Data items:
════════
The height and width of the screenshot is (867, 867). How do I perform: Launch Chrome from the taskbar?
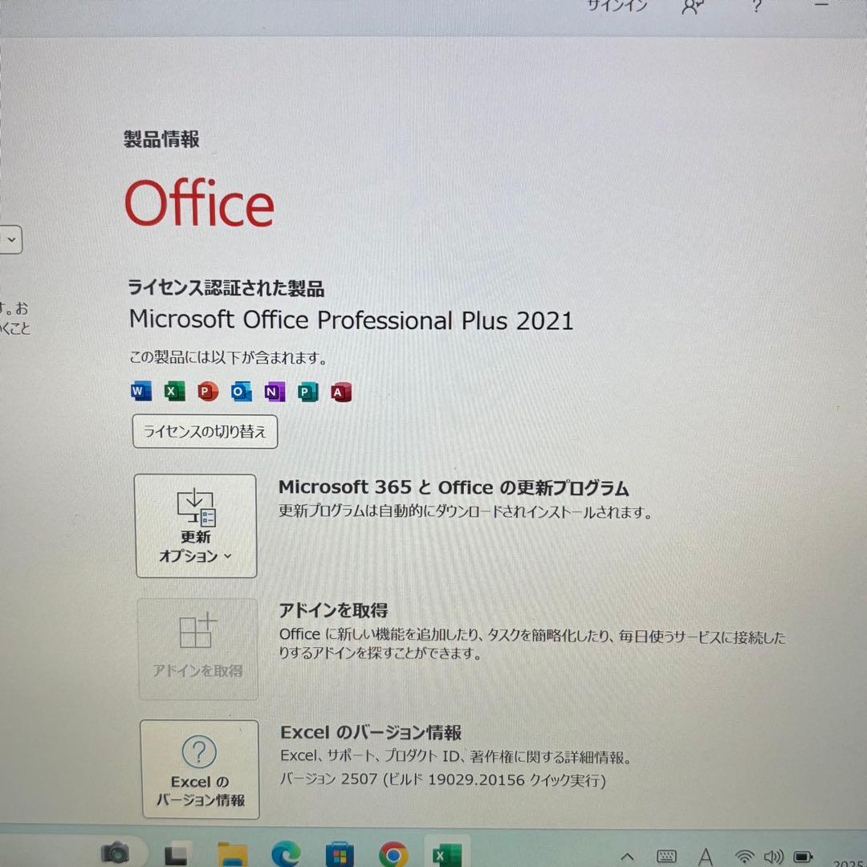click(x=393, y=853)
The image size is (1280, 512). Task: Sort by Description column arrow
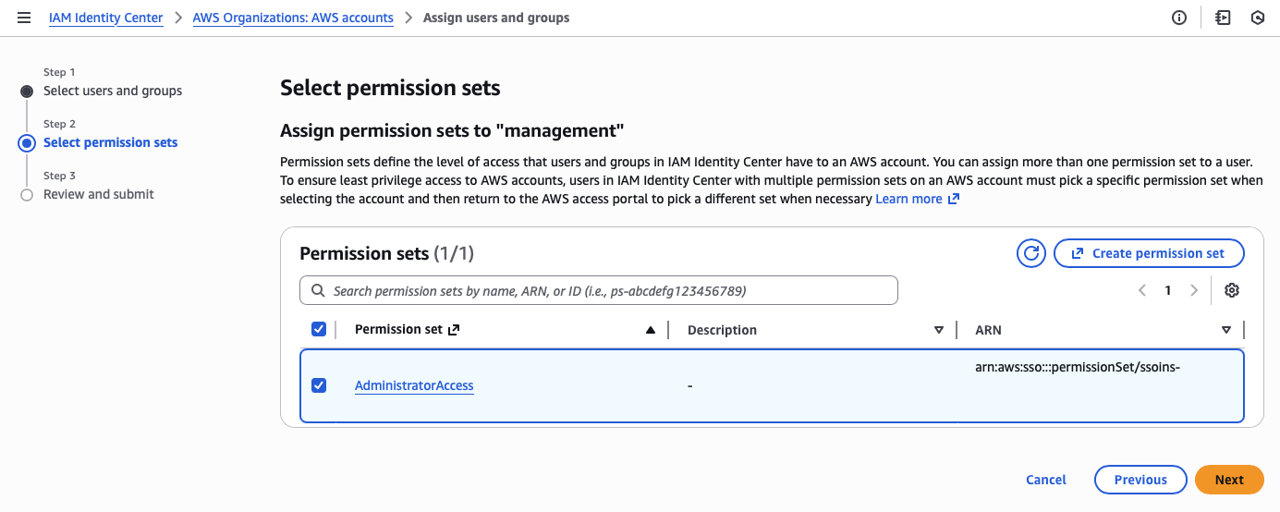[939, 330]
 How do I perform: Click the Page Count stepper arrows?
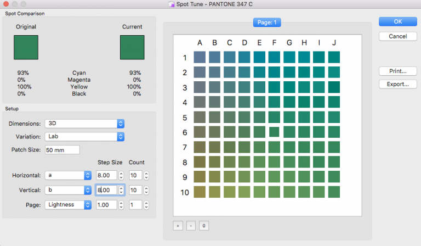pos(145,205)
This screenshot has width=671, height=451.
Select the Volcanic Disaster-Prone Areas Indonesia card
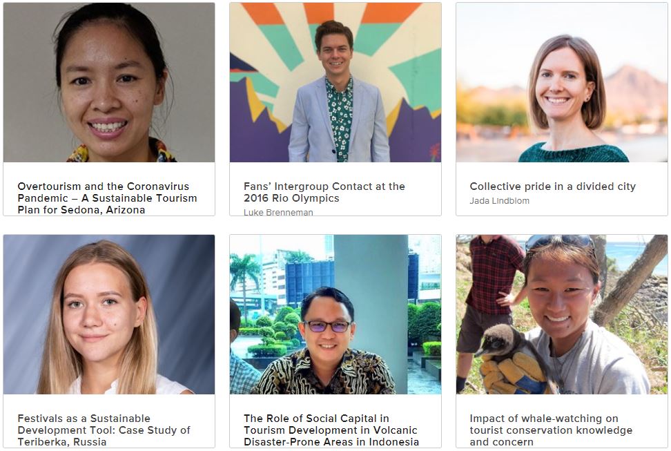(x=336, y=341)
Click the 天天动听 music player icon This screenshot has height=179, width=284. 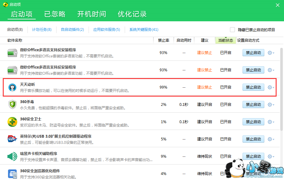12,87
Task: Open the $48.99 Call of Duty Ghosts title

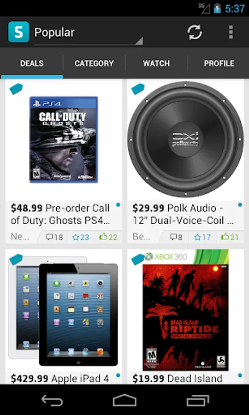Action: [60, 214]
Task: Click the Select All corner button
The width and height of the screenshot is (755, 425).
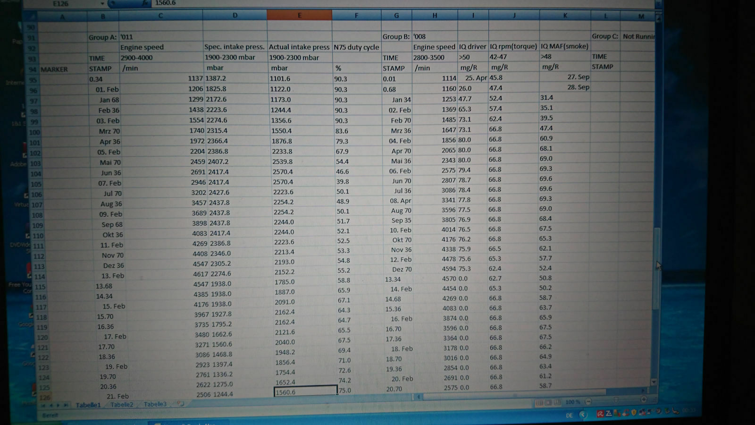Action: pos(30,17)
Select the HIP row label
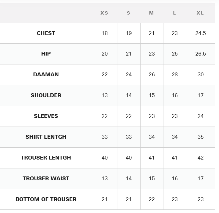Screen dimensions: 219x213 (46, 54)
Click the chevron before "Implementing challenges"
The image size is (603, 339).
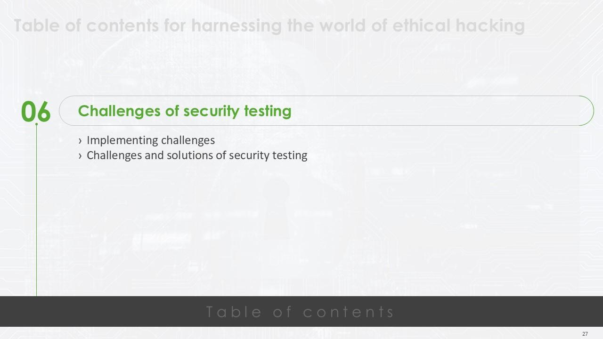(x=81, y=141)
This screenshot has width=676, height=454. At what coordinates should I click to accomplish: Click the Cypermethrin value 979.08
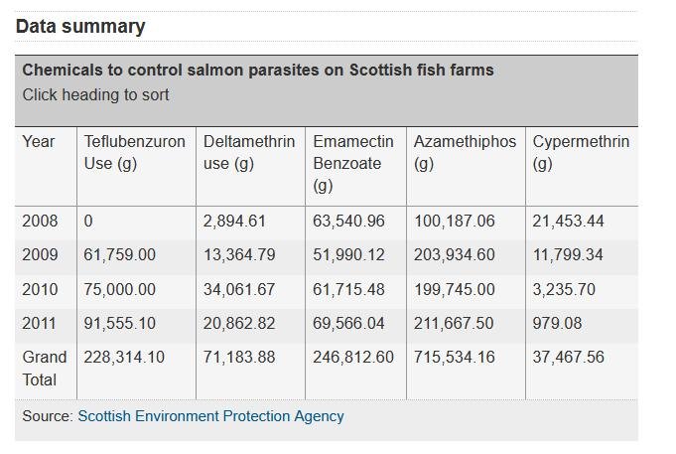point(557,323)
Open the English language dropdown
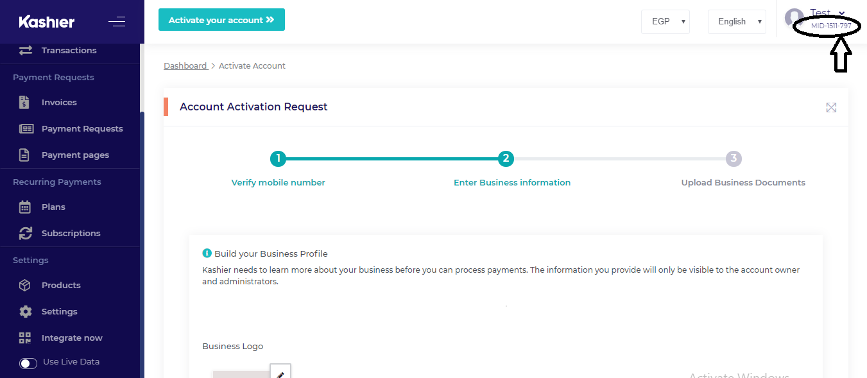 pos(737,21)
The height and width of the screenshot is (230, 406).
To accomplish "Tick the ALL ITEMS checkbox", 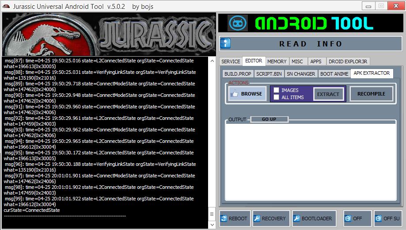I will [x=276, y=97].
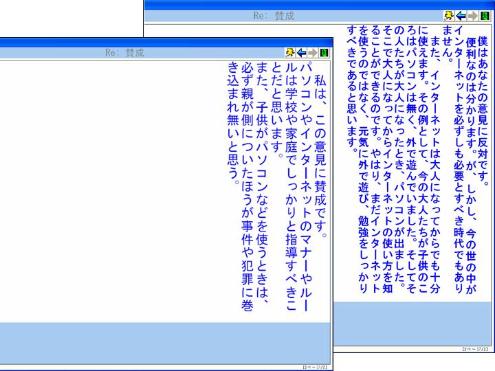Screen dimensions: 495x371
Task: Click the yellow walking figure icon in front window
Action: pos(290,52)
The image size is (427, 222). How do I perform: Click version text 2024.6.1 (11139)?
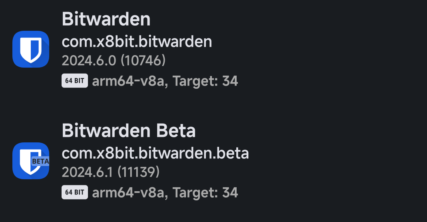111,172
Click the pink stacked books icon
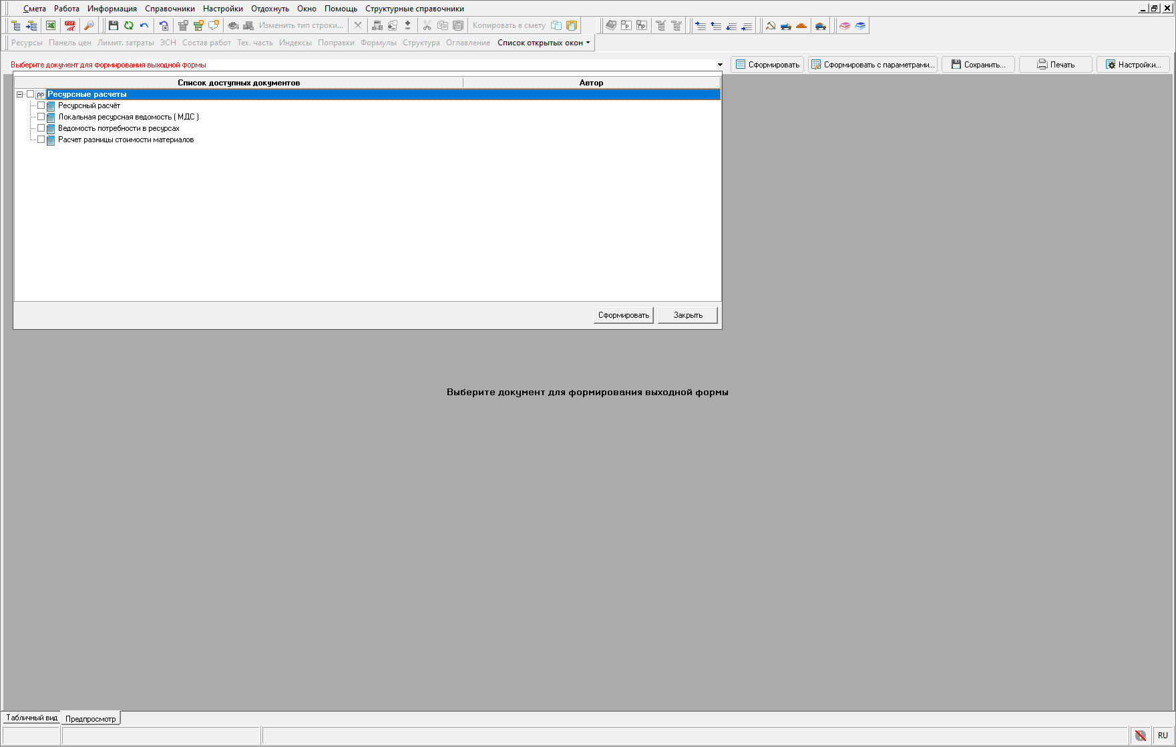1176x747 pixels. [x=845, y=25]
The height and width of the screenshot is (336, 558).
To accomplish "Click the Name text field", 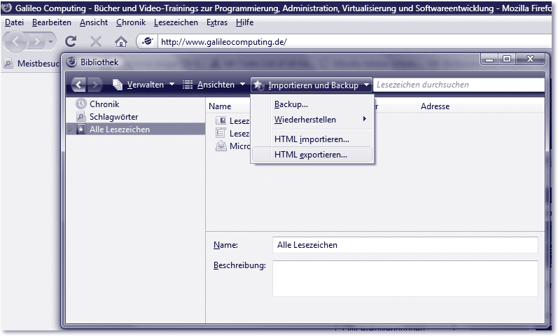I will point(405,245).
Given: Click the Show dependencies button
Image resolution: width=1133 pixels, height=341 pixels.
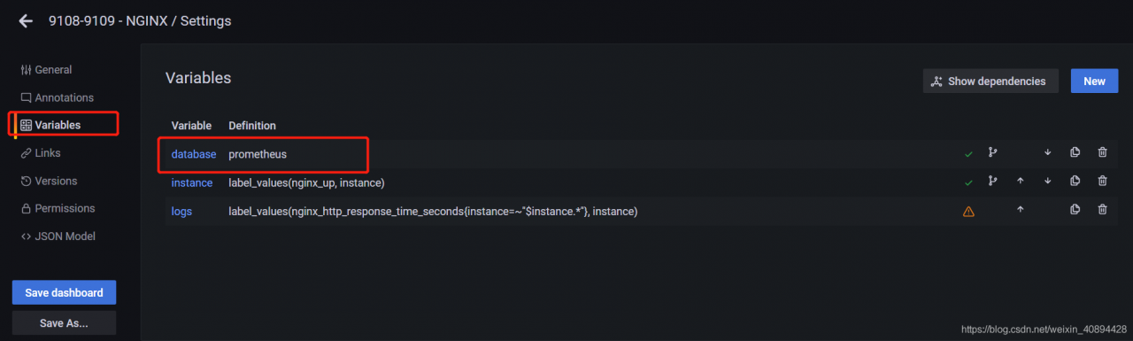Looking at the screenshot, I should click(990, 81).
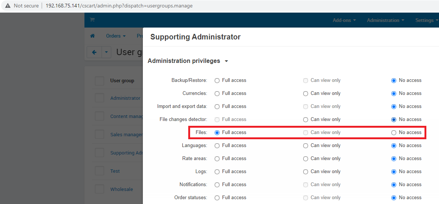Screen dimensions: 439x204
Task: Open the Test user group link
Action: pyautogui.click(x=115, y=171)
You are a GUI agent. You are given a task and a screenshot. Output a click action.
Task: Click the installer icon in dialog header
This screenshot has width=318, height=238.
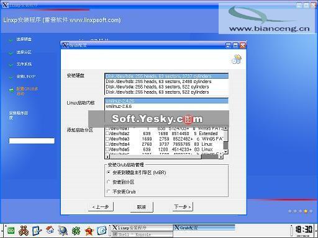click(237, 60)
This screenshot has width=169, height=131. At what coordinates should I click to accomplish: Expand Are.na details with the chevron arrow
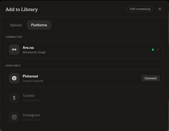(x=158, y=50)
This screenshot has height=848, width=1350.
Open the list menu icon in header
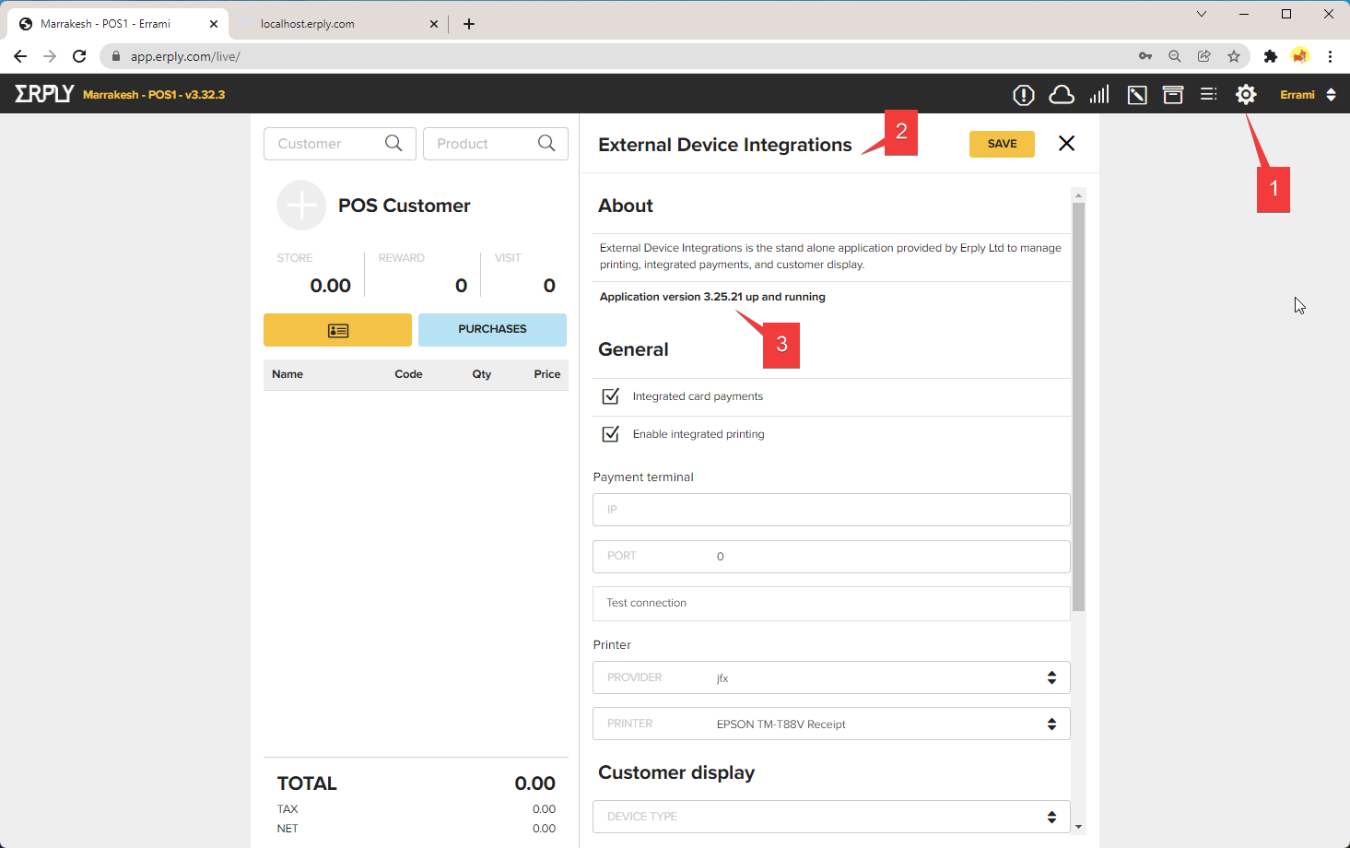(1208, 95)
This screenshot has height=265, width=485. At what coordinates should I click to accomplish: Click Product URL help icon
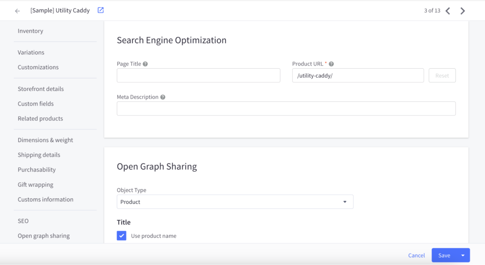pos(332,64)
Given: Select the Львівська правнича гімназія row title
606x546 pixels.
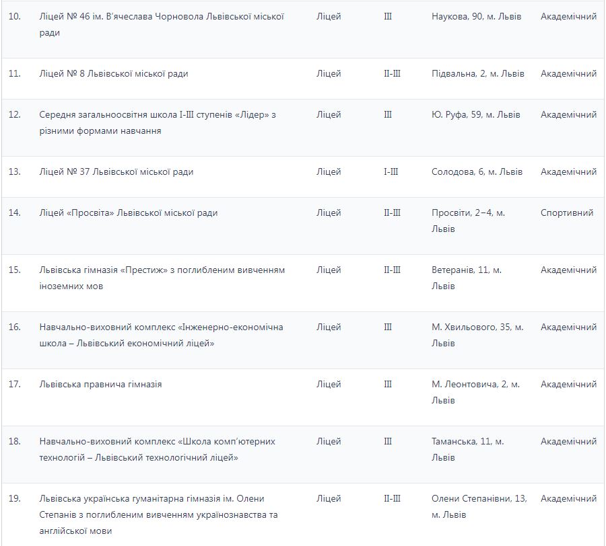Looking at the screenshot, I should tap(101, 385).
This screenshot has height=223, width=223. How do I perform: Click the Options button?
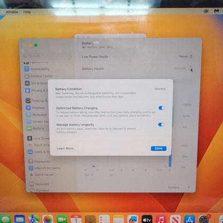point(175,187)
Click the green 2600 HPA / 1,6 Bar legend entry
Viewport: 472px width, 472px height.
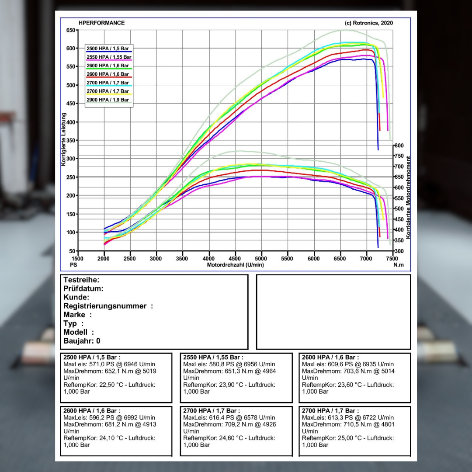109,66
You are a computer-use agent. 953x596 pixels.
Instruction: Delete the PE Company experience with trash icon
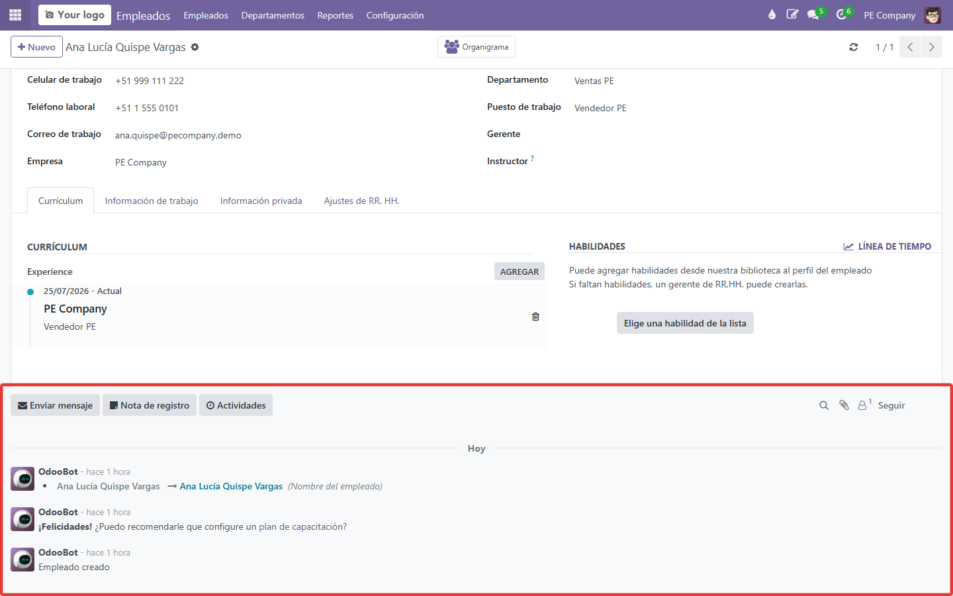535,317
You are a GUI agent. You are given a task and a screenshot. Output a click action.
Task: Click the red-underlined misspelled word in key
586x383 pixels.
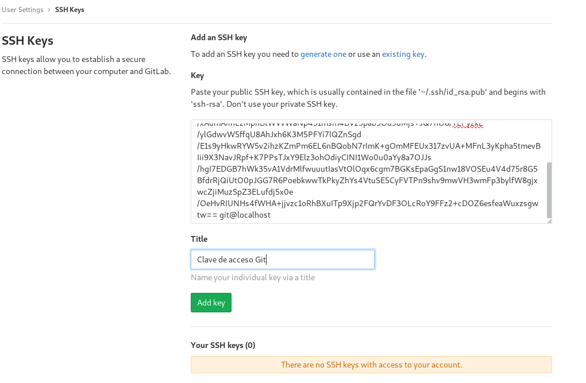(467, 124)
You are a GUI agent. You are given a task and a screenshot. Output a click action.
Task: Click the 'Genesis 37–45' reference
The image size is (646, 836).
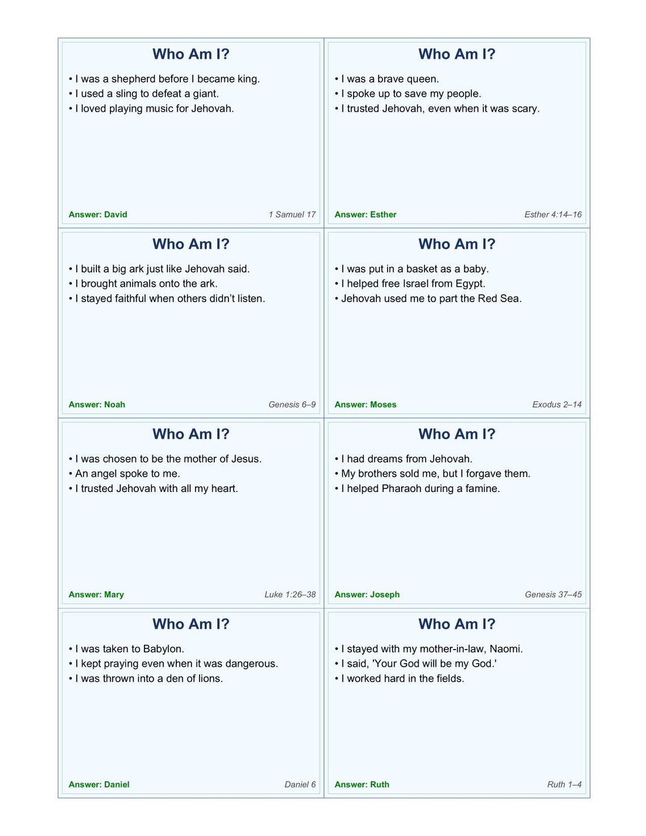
════════
EXERCISE OBJECTIVE:
Transcribe the span of lines that runs from the line with "Image resolution: width=1133" to the end of the data, both ends included, exactly, with nothing else and no pictures.

EXERCISE ANSWER:
Image resolution: width=1133 pixels, height=341 pixels.
Looking at the screenshot, I should click(990, 81).
Screen dimensions: 439x204
Task: Open the Test user group link
Action: pyautogui.click(x=115, y=171)
You are a GUI agent. You are given a task and a screenshot. Output a click action.
Task: Click the installer icon in dialog header
This screenshot has width=318, height=238.
click(237, 60)
This screenshot has width=169, height=131. At what coordinates should I click to accomplish: Expand Are.na details with the chevron arrow
(x=158, y=50)
This screenshot has height=848, width=1350.
Open the list menu icon in header
(1208, 95)
This screenshot has height=265, width=485. At what coordinates should I click to accomplish: Click Product URL help icon
pos(332,64)
Given: Select the Львівська правнича гімназія row title
606x546 pixels.
Looking at the screenshot, I should tap(101, 385).
This screenshot has height=223, width=223. How do I perform: Click the Options button?
point(175,187)
Click the green 2600 HPA / 1,6 Bar legend entry
Viewport: 472px width, 472px height.
109,66
You are a computer-use agent. 953x596 pixels.
Instruction: Delete the PE Company experience with trash icon
535,317
You are a GUI agent. You are given a task and a screenshot. Output a click action.
Task: Click the red-underlined misspelled word in key
586x383 pixels.
(467, 124)
You are a GUI agent. You are given a task and a screenshot. Output a click action.
Task: Click the 'Genesis 37–45' reference
The image size is (646, 836).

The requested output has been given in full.